Danger, blague : Cavalier est très à cheval sur ses principes. Si on peut se permettre ce genre limite, c'est qu'Alain Cavalier, dans son Filmeur, n'est pas avare de jeux d'images comme on parle de jeux de mots. Plus exactement, ce qui capture et ravit, comme un prince enlevant sa princesse, c'est qu'il y a du jeu entre ses images et qu'elles semblent souvent vivre leur vie, battre la chamade, nous affoler, inventer leur logique et, partant, leur progression, entre tête à queue et coq-à-l'âne.
C'est pourtant le contraire du n'importe quoi. Le déni, en tout cas, qu'il suffirait d'avoir une petite caméra pour devenir cinéaste. Et la preuve, encore plus, qu'il ne suffit pas d'avoir une vie privée pour qu'elle mérite de devenir publique, au nom de cette épouvantable idéologie de l'insignifiance signifiante.
Ecchymoses. Carnet de notes, le Filmeur est une production super où les moyens sont fauchés mais les blés qui poussent d'une grande beauté. Journal de bord, mais lequel ? Celui de Cavalier en personne, qui se montre en pied, sans cape et surtout en visage dans le miroir dès lors qu'une aile de son nez est attaquée par un cancer de la peau.

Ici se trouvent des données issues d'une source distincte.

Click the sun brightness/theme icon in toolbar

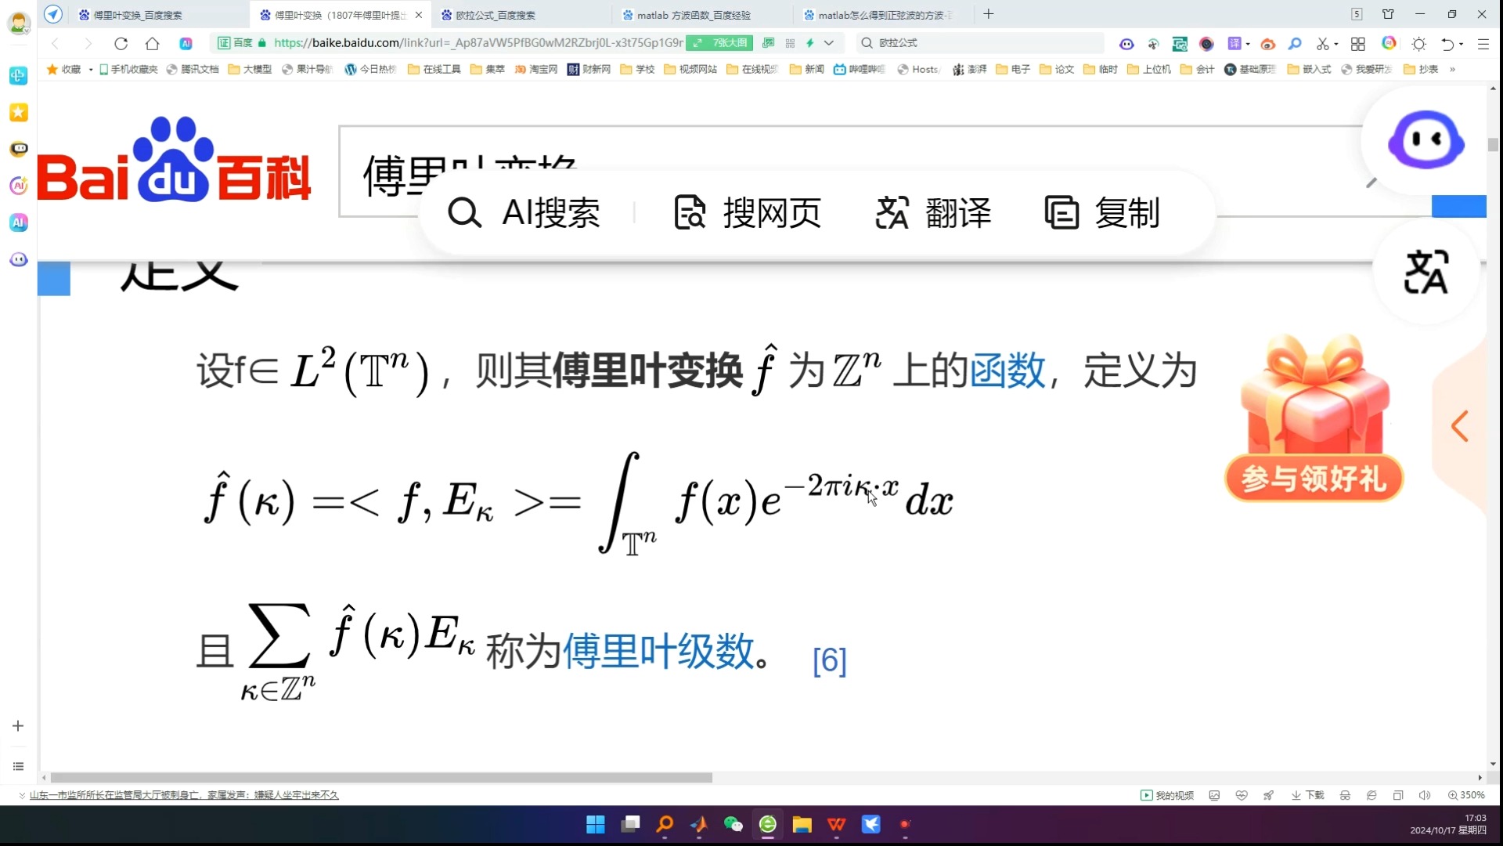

En très gros plan, il ne s'épargne ni les ecchymoses postopératoires, ni les fils de la suture. Jusqu'à en plaisanter comme une magnifique leçon de savoir-vivre. Profil gauche, docteur Jekyll, profil droit, mister Hyde. Hollywood pourrait bien déverser des milliards de dollars, il n'arrivera jamais à la cheville d'un effet aussi spécial.